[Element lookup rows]
=======

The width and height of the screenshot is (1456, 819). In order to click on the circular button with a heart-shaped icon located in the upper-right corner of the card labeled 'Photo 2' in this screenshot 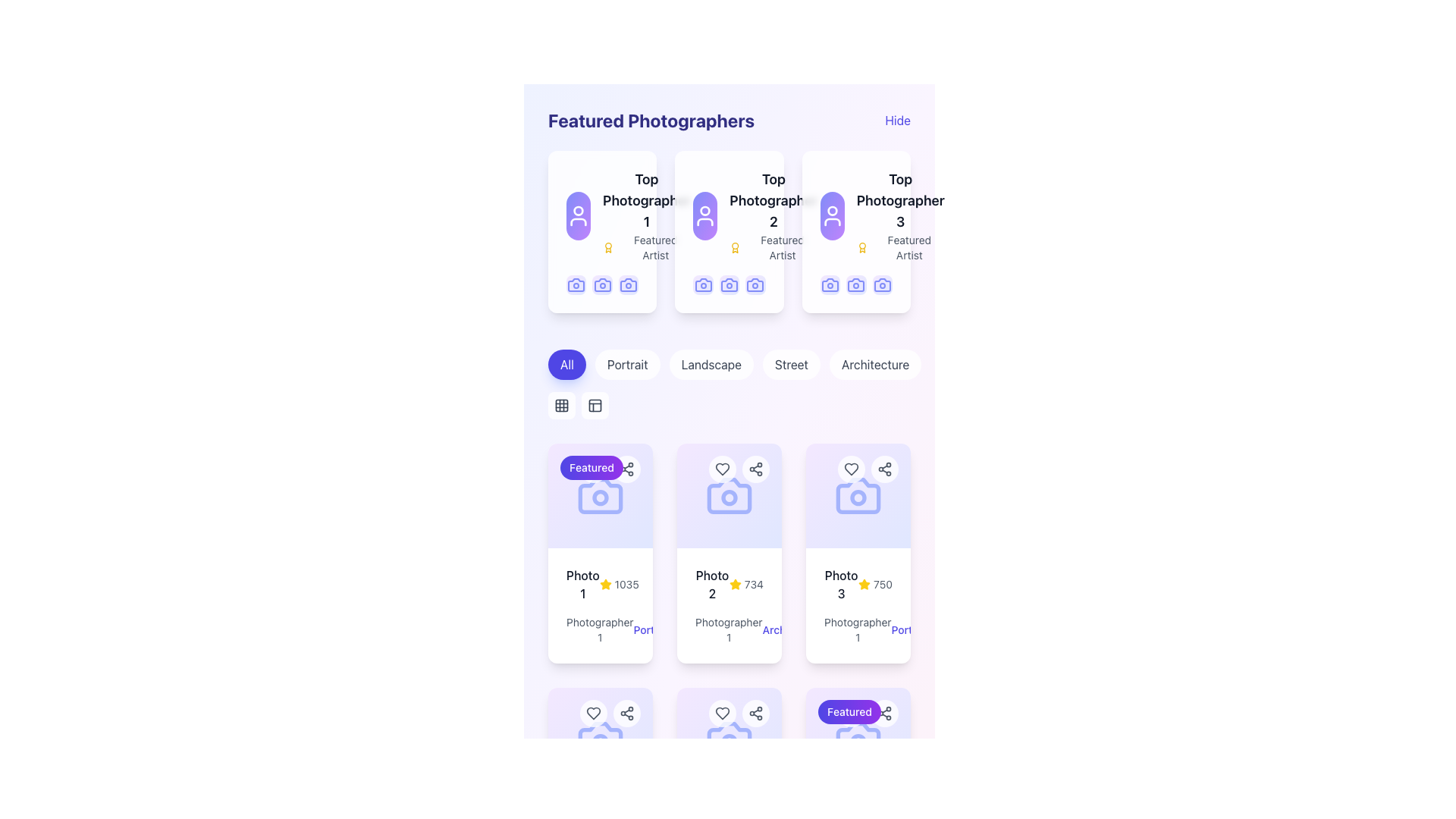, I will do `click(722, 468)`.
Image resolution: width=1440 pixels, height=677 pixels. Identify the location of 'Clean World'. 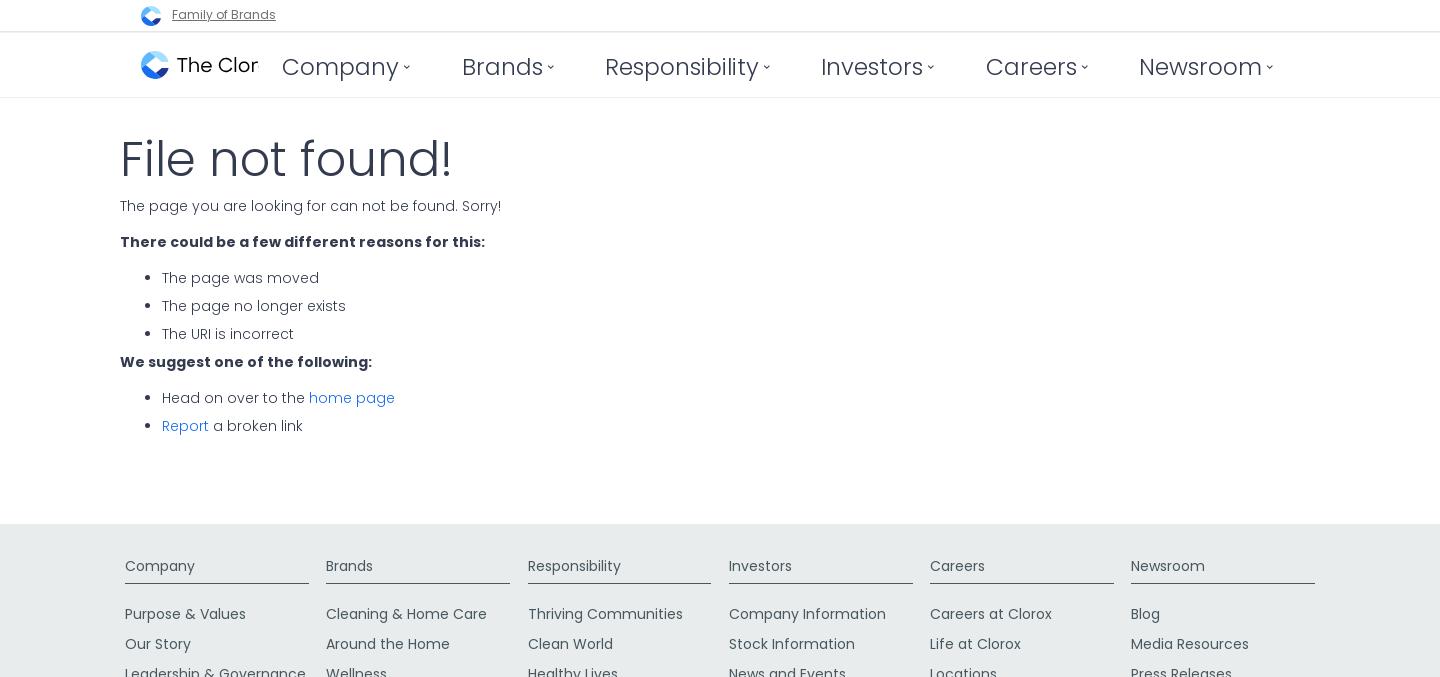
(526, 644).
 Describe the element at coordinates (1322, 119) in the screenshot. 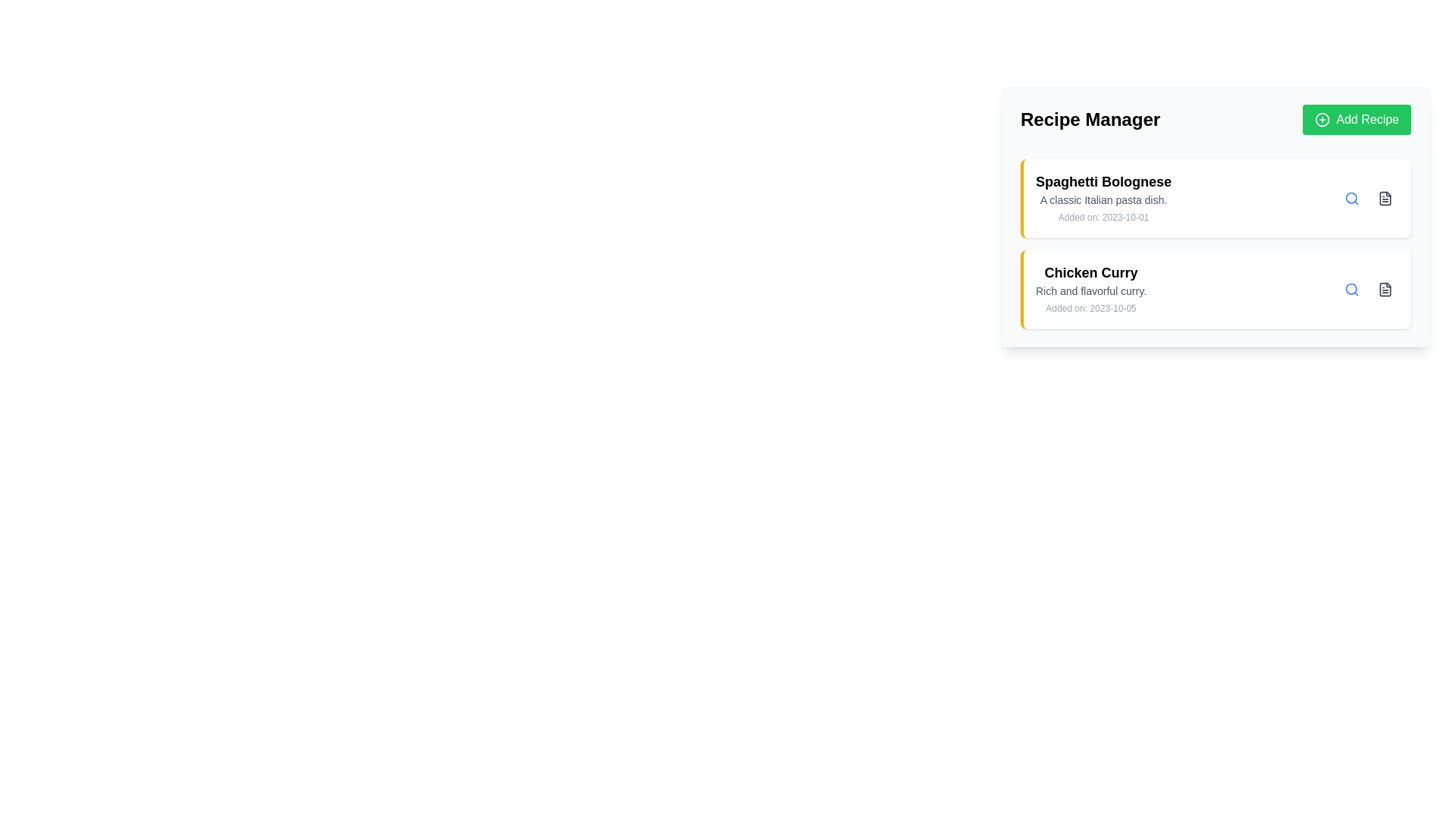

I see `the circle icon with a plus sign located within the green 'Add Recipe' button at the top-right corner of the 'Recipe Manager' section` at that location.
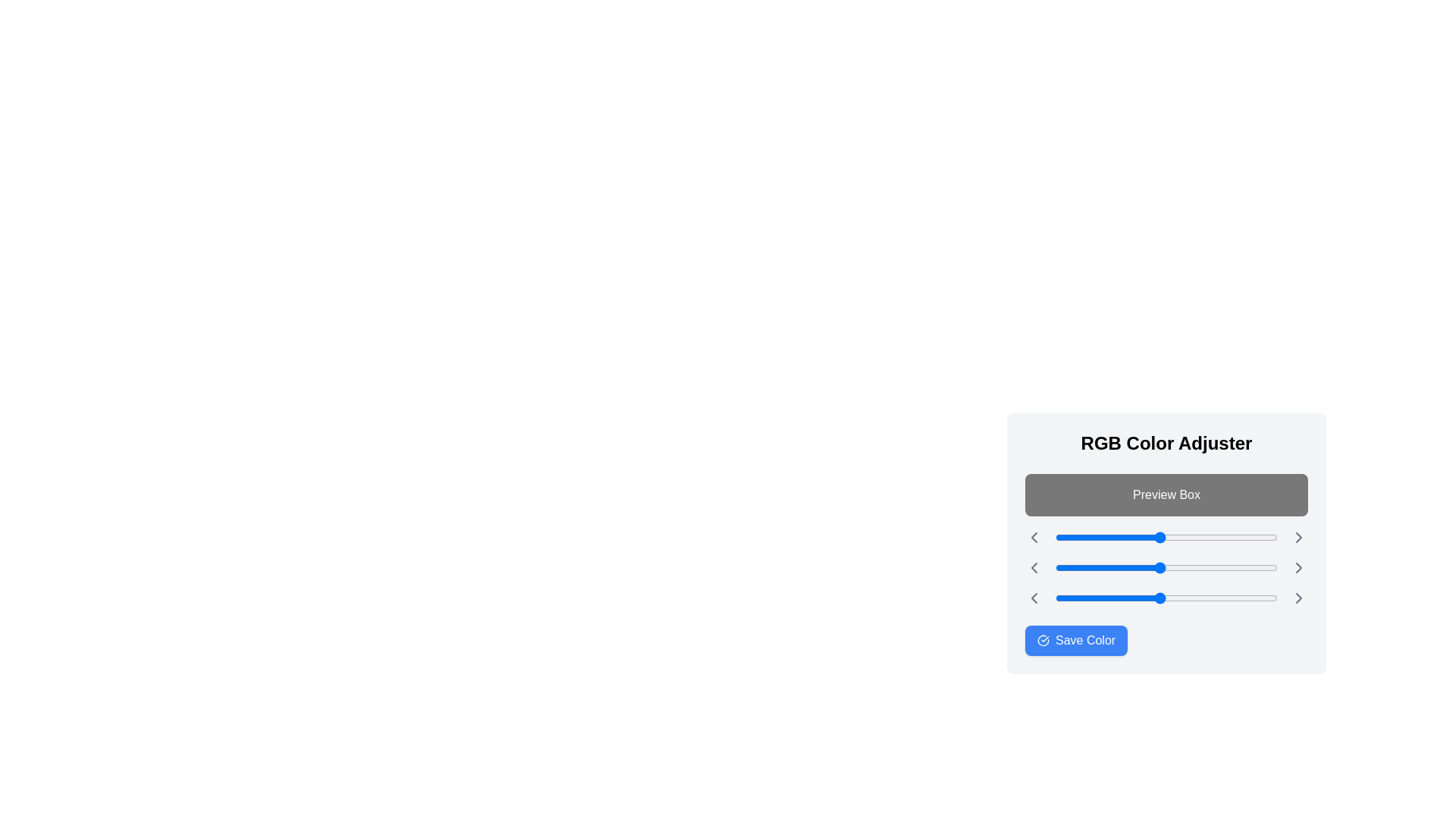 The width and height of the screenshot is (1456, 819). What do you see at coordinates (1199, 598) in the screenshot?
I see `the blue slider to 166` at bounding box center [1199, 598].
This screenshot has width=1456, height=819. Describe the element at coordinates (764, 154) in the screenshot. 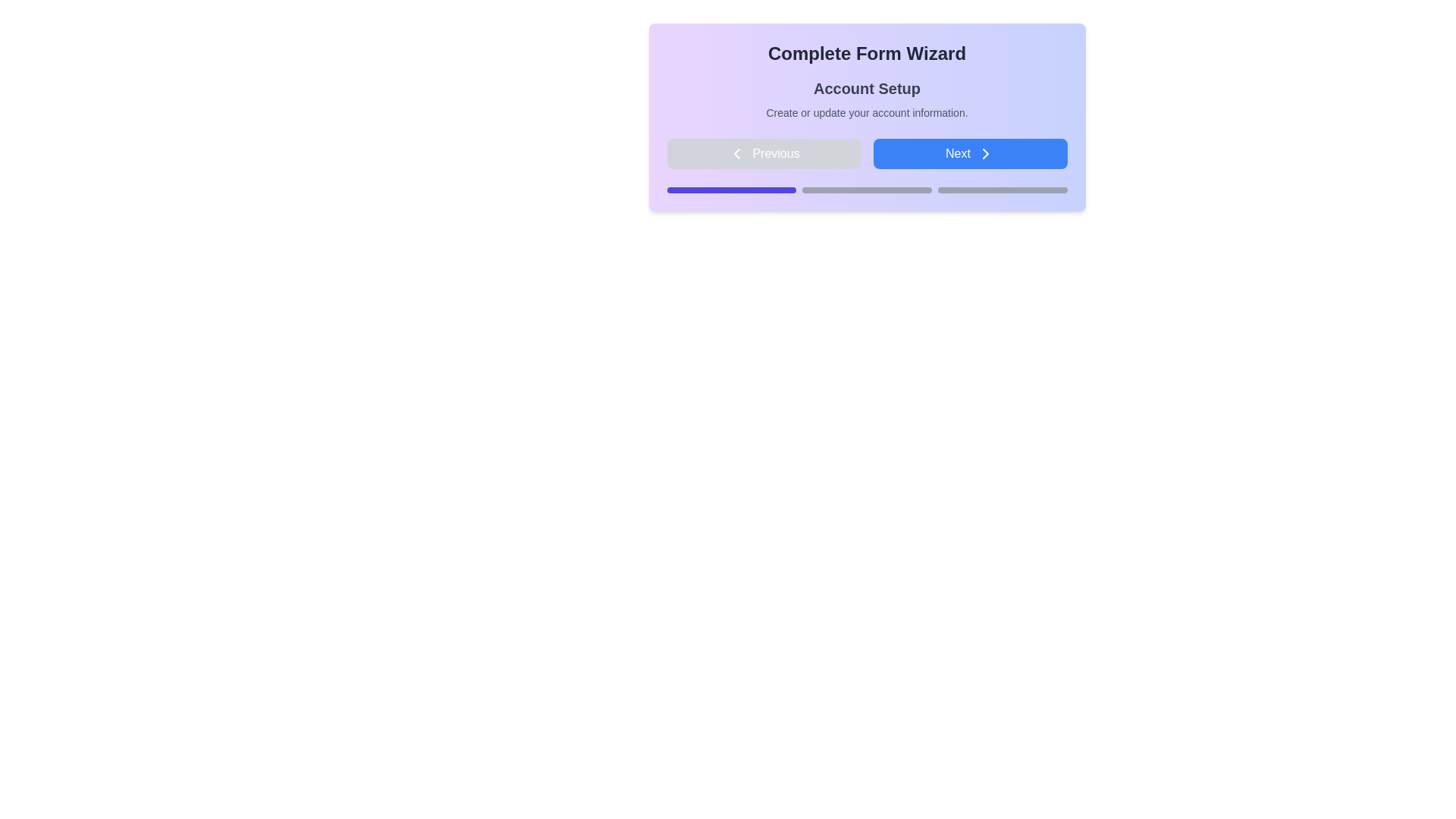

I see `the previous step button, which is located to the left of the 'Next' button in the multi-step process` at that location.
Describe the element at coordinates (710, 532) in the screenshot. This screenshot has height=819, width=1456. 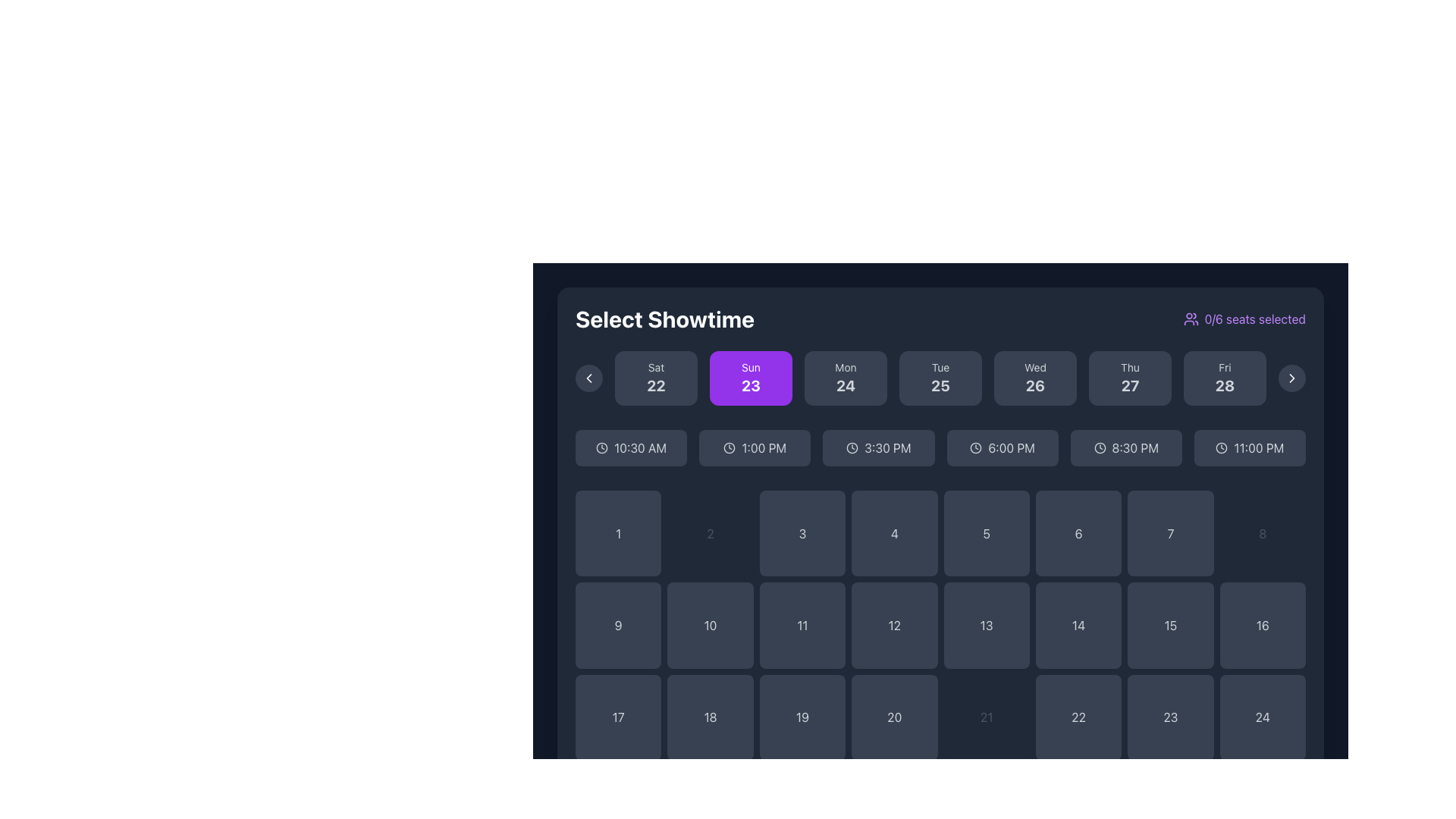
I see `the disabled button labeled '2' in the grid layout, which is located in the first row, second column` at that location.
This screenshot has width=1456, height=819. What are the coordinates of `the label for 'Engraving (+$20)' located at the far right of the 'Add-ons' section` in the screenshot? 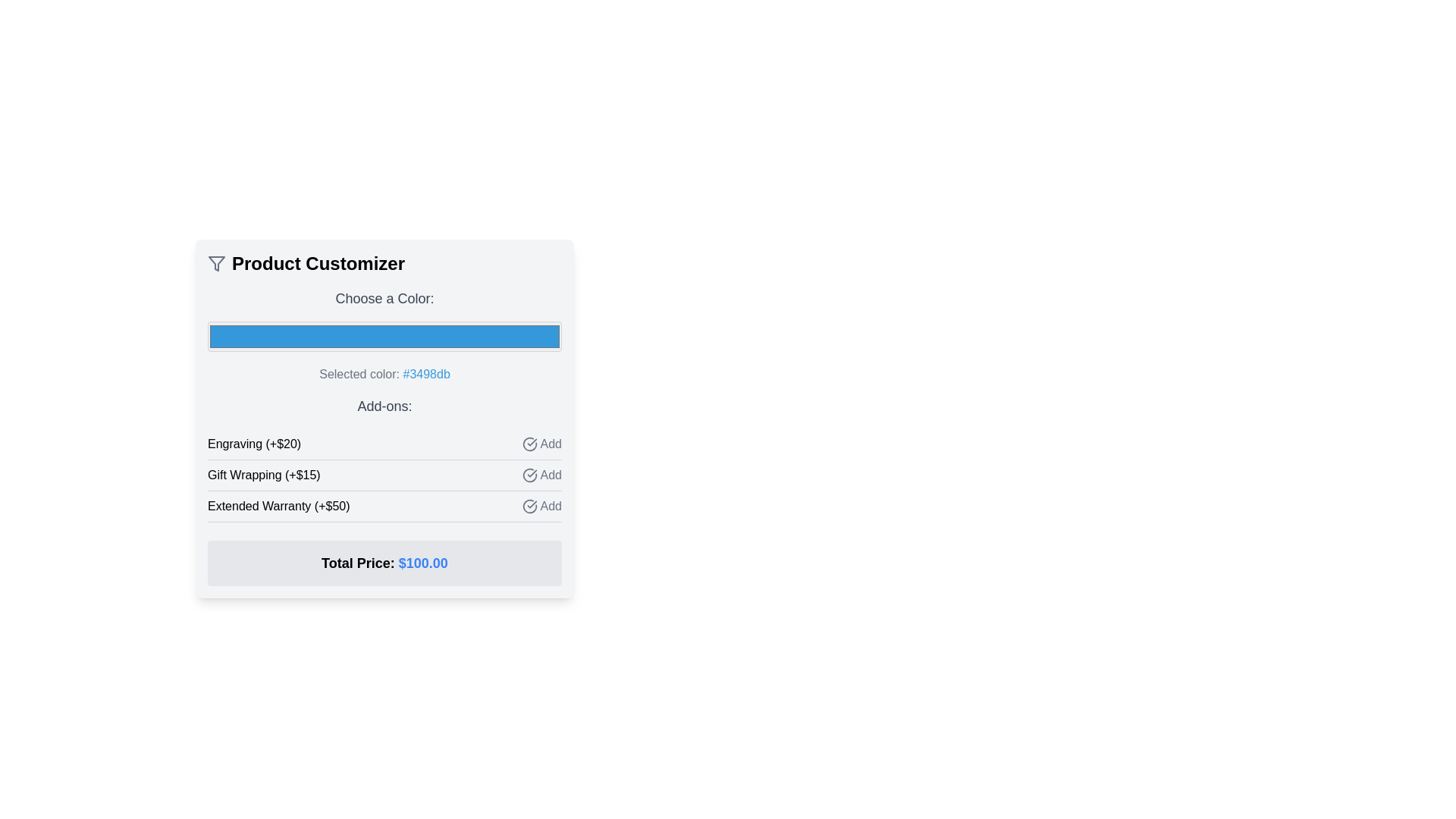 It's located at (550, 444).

=======

PROBLEM TO SOLVE
Quote the rows above word for word, starting at the line containing "Describe the element at coordinates (1322, 119)" and ending with the line containing "step button, which", including both. Leave out the pictures.

FULL RESPONSE
 Describe the element at coordinates (1322, 119) in the screenshot. 

I see `the circle icon with a plus sign located within the green 'Add Recipe' button at the top-right corner of the 'Recipe Manager' section` at that location.
 The width and height of the screenshot is (1456, 819). What do you see at coordinates (1199, 598) in the screenshot?
I see `the blue slider to 166` at bounding box center [1199, 598].
This screenshot has width=1456, height=819. Describe the element at coordinates (764, 154) in the screenshot. 

I see `the previous step button, which is located to the left of the 'Next' button in the multi-step process` at that location.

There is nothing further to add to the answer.